On 1st September 2021, I was fortunate to move to Taupō to continue my work as an Environmental Education Facilitator for Enviroschools, having loved this role in Wairoa, northern Te Matau ā Māui (Hawke’s Bay). I hit the ground running thanks to a supportive team and the Taupō Environmental Education Collaborative (Taupō EEC).  The model  of this collaborative group is the 2nd only in New Zealand. It  functions exceptionally well, with a talented and passionate team. The below table illustrates who is involved and what each partner offers.

The Taupō Environmental Education Collaborative was established around the following statements:

    1. Empowering students, teachers & communities to take action for their environment
    2. Connecting to real-life learning opportunities in your local place
    3. Incorporating cultural, environmental & societal perspectives
    4. Developing our rangatahi/youth to be environmental stewards, decision-makers & leaders.

Collaborators bring their own set of skills and passion for Taupō include:

  • Kids Greening Taupō
  • Department of Conservation
  • Taupō District Council
  • Enviroschools
  • Predator Free Taupō
  • Project Tongariro
  • Tongariro National Trout Centre
  • Garden to Table
  • Taupō Community Gardens,
  • Taupō Blue Light
  • And a partnership between Kiwis for Kiwi, Contact Energy and Wairakei Golf + Sanctuary

Resilient response

Taupō EEC provides an inter-connected approach to local environmental learning and action.

During the Covid pandemic, activities and events were quickly and effectively modified by the collective to suit community requirements. Although Taupō was  more fortunate than larger urban areas with restrictions, we never-the-less required a resilient and positive approach to delivering meaningful and action-based support.

In early 2022, with the pandemic still impacting how events and PLD  for environment were delivered, we created an informative A2 poster, sharing the intended calendar for the year and contact information. The distribution of the calendar was shared amongst active facilitators. This provided perfect opportunities to approach school principals and explain what is on offer, set meeting dates, hear about intentions, and re-establish kanohi ki te kanohi relationships.

The Enviroschools component of the Taupō EEC has begun to show through. I am seeing that we are each contributing to an understanding of the bigger, inter-connected picture of EEfS (Environmental Education for Sustainability), and schools are reaching into our Enviroschools resources to broaden and deepen what other educators and organisations offer and/or bring to schools.

A network of engagement

Wairakei students explore their gully using a scavenger hunt activity.
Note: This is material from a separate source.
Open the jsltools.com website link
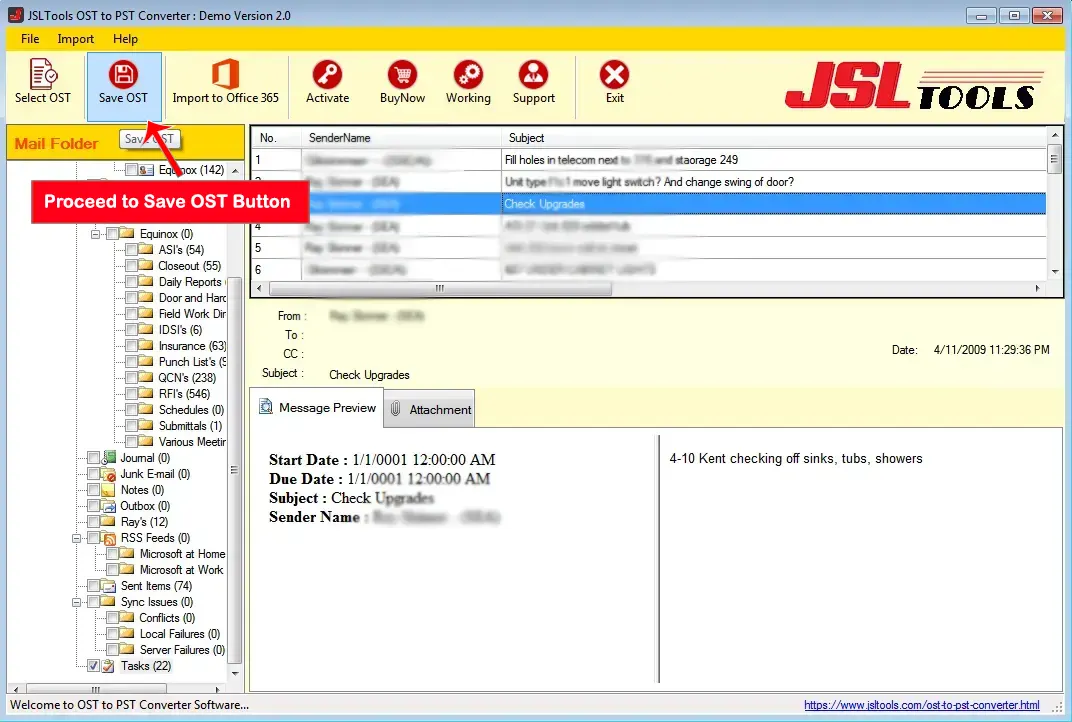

Rachel Thompson, leading Kids Greening Taupō, is an exceptionally passionate and driven facilitator. She works alongside many schools (each fortnightly). Rachel leads “Rangers” – developing not only kaitiakitanga attitudes and actions but developing leadership skills. Taupō Enviroschools get extra support through this for their sustainability journeys, as many of the town schools see Rachel fortnightly when she visits her participating schools.

Shannon, Taupō District Council Waste Minimisation, annually conducts a school Waste Audit and follows up about once a term, with support to plan and take action to reduce waste to landfill.

Each visit I make to a school reinforces support, motivation and importance of Learning for Sustainability, Empowered Students, insights into Māori Perspectives, deepening  Respect for Diversity of People and Cultures and building resilient Sustainable Communities.

Sustainable Communities

Hands on learning brings smiles.

Alex Daniel was previously Enviroschools facilitator for Taupō and has gathered support and momentum for a similar collaborative model in Kirikiriroa/Hamilton where she continues to facilitate. Sustainable Communities are made of this mutually supportive, networking magic!

The Taupō collective model draws in and supports schools in the district regardless of their stage of and commitment to environmental education – those who have been engaged for many years (such as Wairakei Green-Gold Enviroschools) and Taupō Intermediate (who are showing interest in furthering their engagement).